- _INSTRUCTIONS FOR THE TASK_
Copy verbatim every line of the entries from the first line up to and including the line with "Looking at the".

Items listed in a dataset
○ ○ ○ ○ ○ ○ ○

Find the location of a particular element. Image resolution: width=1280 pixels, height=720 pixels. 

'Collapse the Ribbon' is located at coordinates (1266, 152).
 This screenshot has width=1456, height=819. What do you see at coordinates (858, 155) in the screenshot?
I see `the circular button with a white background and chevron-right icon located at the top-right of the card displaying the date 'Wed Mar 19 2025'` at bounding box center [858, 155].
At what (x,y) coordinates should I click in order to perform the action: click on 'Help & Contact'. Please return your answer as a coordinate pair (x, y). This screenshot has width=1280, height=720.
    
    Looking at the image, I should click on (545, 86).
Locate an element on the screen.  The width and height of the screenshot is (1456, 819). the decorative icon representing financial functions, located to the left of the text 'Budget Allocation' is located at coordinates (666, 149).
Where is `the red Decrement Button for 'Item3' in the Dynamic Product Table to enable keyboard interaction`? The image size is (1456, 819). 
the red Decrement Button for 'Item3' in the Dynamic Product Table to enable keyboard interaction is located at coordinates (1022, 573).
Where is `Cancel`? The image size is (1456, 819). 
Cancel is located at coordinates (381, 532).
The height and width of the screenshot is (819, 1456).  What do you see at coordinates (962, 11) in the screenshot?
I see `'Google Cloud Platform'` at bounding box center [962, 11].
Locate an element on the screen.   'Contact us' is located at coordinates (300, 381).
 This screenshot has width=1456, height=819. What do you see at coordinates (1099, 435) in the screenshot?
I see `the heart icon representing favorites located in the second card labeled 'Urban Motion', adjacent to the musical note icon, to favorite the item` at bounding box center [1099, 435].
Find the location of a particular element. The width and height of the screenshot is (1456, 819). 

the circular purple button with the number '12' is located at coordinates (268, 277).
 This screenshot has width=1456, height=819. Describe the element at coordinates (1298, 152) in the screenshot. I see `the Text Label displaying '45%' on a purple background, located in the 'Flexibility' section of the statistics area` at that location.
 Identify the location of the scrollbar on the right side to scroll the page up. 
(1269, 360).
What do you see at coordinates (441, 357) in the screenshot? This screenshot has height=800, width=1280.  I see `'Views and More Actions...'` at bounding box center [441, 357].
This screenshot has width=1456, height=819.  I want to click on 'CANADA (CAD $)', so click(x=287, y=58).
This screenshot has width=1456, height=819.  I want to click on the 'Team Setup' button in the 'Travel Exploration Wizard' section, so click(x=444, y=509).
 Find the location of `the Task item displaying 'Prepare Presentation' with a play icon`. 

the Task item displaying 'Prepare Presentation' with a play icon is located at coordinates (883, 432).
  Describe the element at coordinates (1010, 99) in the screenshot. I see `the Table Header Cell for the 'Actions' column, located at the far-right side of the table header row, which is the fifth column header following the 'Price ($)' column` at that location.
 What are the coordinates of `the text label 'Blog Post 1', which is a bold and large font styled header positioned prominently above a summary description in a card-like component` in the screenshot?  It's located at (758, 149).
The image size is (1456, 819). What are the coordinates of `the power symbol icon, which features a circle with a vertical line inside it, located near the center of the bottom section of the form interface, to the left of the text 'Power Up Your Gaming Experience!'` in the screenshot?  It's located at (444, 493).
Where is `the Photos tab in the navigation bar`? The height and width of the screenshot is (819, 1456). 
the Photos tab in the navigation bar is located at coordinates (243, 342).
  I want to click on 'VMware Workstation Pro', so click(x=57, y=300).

○ ○ ○ ○ ○ ○ ○

- _IN RESPONSE_
Find the location of a particular element. Image resolution: width=1280 pixels, height=720 pixels. 

'Collapse the Ribbon' is located at coordinates (1266, 152).
 This screenshot has width=1456, height=819. What do you see at coordinates (858, 155) in the screenshot?
I see `the circular button with a white background and chevron-right icon located at the top-right of the card displaying the date 'Wed Mar 19 2025'` at bounding box center [858, 155].
At what (x,y) coordinates should I click in order to perform the action: click on 'Help & Contact'. Please return your answer as a coordinate pair (x, y). This screenshot has width=1280, height=720.
    
    Looking at the image, I should click on (545, 86).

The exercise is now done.